Following some trouble getting the Google Crawler to parse our AngularJS site, we're using Prerender to serve a crawler-friendly version of our pages.
This has worked well - except Webmaster Tools indicates that our site speed has worsened considerably, due to Prerender's latency. We're concerned this will impact ranking.
So two questions:
Does Google use the Prerender pages in measuring site speed - or the (true) Javascript-enabled version of our site? We suspect it's the former.
One possible solution is to cache the Prerendered pages. However these cached pages may not perfectly match what the user sees, due to the time delay between the page being put into cache and returned to the crawler - e.g. we may add additional products to the page and the title/metatags reflect the number of products available at any one time. Are these small differences to title, meta descriptions and page content sufficient to risk a cloaking penalty?
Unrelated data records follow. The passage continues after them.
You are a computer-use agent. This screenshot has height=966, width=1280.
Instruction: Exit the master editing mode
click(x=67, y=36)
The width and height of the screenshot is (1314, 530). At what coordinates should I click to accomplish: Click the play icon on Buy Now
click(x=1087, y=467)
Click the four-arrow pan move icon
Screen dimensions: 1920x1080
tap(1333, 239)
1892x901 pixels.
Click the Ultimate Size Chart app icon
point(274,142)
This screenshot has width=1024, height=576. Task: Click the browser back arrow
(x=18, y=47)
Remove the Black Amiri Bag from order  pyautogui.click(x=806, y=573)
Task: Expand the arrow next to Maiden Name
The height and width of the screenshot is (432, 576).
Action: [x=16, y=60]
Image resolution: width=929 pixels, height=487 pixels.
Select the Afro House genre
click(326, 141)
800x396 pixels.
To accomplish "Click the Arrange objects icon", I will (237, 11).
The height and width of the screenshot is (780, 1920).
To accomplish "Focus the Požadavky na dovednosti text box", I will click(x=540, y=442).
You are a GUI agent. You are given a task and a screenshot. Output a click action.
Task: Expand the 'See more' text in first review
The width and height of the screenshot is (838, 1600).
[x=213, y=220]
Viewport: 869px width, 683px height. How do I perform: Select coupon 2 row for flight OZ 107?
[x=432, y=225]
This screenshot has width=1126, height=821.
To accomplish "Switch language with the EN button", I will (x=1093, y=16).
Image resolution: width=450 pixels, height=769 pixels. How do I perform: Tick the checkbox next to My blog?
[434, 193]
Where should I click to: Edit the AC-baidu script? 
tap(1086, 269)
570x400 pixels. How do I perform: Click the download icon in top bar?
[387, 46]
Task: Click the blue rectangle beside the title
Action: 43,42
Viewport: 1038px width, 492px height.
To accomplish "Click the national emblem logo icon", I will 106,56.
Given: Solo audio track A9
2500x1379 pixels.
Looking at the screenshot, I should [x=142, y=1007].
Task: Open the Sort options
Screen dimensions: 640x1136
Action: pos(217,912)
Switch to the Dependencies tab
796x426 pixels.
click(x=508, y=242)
If so, what is the alternative to caching?
Many thanks for any help.
When it comes to crawl speed, Google uses the Prerender page response time. This is why it's important to cache your pages so that the Prerender server doesn't have to load the page in the browser each time. Returning cached pages will make Googlebot crawl your site very fast.
As long as you are using the ?_escaped_fragment_=
protocol and not matching on the Googlebot user agent, you won't be penalized for cloaking even if the pages differ in the ways you mentioned. Just don't match on the Googlebot user agent and don't try to pad your Prerender pages with keywords and you'll be fine.